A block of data
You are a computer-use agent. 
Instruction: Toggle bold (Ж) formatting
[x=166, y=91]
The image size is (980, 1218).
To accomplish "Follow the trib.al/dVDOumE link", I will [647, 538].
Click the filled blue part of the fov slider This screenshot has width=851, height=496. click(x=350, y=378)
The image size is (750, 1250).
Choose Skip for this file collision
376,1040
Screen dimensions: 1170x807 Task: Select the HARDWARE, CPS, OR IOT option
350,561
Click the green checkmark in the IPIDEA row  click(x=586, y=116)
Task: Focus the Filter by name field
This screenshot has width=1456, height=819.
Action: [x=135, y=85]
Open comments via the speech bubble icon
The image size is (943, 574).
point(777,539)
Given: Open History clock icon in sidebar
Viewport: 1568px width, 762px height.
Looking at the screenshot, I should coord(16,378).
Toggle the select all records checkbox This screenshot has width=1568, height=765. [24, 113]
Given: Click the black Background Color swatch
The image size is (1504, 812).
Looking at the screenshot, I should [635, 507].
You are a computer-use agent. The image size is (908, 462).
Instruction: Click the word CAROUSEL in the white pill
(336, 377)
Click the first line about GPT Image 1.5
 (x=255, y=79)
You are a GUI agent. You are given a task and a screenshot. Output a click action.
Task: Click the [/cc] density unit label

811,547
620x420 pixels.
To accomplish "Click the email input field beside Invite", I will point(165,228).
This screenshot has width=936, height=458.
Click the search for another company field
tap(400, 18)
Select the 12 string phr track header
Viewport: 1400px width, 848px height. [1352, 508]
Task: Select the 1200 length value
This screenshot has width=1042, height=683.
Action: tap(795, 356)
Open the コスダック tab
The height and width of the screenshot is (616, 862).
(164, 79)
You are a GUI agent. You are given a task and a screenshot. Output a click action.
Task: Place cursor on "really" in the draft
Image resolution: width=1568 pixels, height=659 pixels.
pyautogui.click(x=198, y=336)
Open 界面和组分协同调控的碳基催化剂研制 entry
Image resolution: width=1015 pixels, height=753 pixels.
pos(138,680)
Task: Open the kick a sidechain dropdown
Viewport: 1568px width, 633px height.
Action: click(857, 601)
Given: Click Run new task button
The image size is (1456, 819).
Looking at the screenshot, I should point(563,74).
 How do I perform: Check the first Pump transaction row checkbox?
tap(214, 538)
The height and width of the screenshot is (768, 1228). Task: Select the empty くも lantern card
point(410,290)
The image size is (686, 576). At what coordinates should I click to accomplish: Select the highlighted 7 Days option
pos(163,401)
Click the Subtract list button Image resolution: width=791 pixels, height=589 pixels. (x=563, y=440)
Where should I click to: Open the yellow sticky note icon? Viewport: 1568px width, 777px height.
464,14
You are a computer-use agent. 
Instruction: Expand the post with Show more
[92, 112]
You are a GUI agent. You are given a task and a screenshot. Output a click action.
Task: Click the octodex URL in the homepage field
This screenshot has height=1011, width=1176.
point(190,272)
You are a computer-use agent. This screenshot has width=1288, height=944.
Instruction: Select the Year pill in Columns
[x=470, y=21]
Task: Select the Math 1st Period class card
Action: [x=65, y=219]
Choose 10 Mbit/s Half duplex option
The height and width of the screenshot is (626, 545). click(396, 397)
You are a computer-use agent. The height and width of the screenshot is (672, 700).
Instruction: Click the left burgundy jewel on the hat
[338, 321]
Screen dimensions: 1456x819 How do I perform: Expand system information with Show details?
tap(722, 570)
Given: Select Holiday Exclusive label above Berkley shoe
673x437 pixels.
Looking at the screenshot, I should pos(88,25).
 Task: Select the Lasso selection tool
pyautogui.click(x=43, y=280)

Your instructions:
Edit the data above by swapping every "Instruction" for "Directive", leaving everything else untouched.

Answer to this exercise:
You are a computer-use agent. 
Directive: Toggle bold (Ж) formatting
[x=166, y=91]
The image size is (980, 1218).
To accomplish "Follow the trib.al/dVDOumE link", I will [647, 538].
Click the filled blue part of the fov slider This screenshot has width=851, height=496. click(x=350, y=378)
The image size is (750, 1250).
Choose Skip for this file collision
376,1040
Screen dimensions: 1170x807 Task: Select the HARDWARE, CPS, OR IOT option
350,561
Click the green checkmark in the IPIDEA row  click(x=586, y=116)
Task: Focus the Filter by name field
This screenshot has width=1456, height=819.
Action: [x=135, y=85]
Open comments via the speech bubble icon
The image size is (943, 574).
point(777,539)
Given: Open History clock icon in sidebar
Viewport: 1568px width, 762px height.
Looking at the screenshot, I should coord(16,378).
Toggle the select all records checkbox This screenshot has width=1568, height=765. [24, 113]
Given: Click the black Background Color swatch
The image size is (1504, 812).
Looking at the screenshot, I should [635, 507].
You are a computer-use agent. The image size is (908, 462).
Directive: Click the word CAROUSEL in the white pill
(336, 377)
Click the first line about GPT Image 1.5
 (x=255, y=79)
You are a GUI agent. You are given a task and a screenshot. Output a click action.
Task: Click the [/cc] density unit label

811,547
620x420 pixels.
To accomplish "Click the email input field beside Invite", I will point(165,228).
This screenshot has width=936, height=458.
Click the search for another company field
tap(400, 18)
Select the 12 string phr track header
Viewport: 1400px width, 848px height. [1352, 508]
Task: Select the 1200 length value
This screenshot has width=1042, height=683.
Action: tap(795, 356)
Open the コスダック tab
The height and width of the screenshot is (616, 862).
(164, 79)
You are a GUI agent. You are given a task and a screenshot. Output a click action.
Task: Place cursor on "really" in the draft
Image resolution: width=1568 pixels, height=659 pixels.
pyautogui.click(x=198, y=336)
Open 界面和组分协同调控的碳基催化剂研制 entry
Image resolution: width=1015 pixels, height=753 pixels.
pos(138,680)
Task: Open the kick a sidechain dropdown
Viewport: 1568px width, 633px height.
Action: click(857, 601)
Given: Click Run new task button
The image size is (1456, 819).
Looking at the screenshot, I should point(563,74).
 How do I perform: Check the first Pump transaction row checkbox?
tap(214, 538)
The height and width of the screenshot is (768, 1228). Task: Select the empty くも lantern card
point(410,290)
The image size is (686, 576). At what coordinates should I click to accomplish: Select the highlighted 7 Days option
pos(163,401)
Click the Subtract list button Image resolution: width=791 pixels, height=589 pixels. (x=563, y=440)
Where should I click to: Open the yellow sticky note icon? Viewport: 1568px width, 777px height.
464,14
You are a computer-use agent. 
Directive: Expand the post with Show more
[92, 112]
You are a GUI agent. You are given a task and a screenshot. Output a click action.
Task: Click the octodex URL in the homepage field
This screenshot has height=1011, width=1176.
point(190,272)
You are a computer-use agent. This screenshot has width=1288, height=944.
Directive: Select the Year pill in Columns
[x=470, y=21]
Task: Select the Math 1st Period class card
Action: [x=65, y=219]
Choose 10 Mbit/s Half duplex option
The height and width of the screenshot is (626, 545). click(396, 397)
You are a computer-use agent. The height and width of the screenshot is (672, 700).
Directive: Click the left burgundy jewel on the hat
[338, 321]
Screen dimensions: 1456x819 How do I perform: Expand system information with Show details?
tap(722, 570)
Given: Select Holiday Exclusive label above Berkley shoe
673x437 pixels.
Looking at the screenshot, I should pos(88,25).
 Task: Select the Lasso selection tool
pyautogui.click(x=43, y=280)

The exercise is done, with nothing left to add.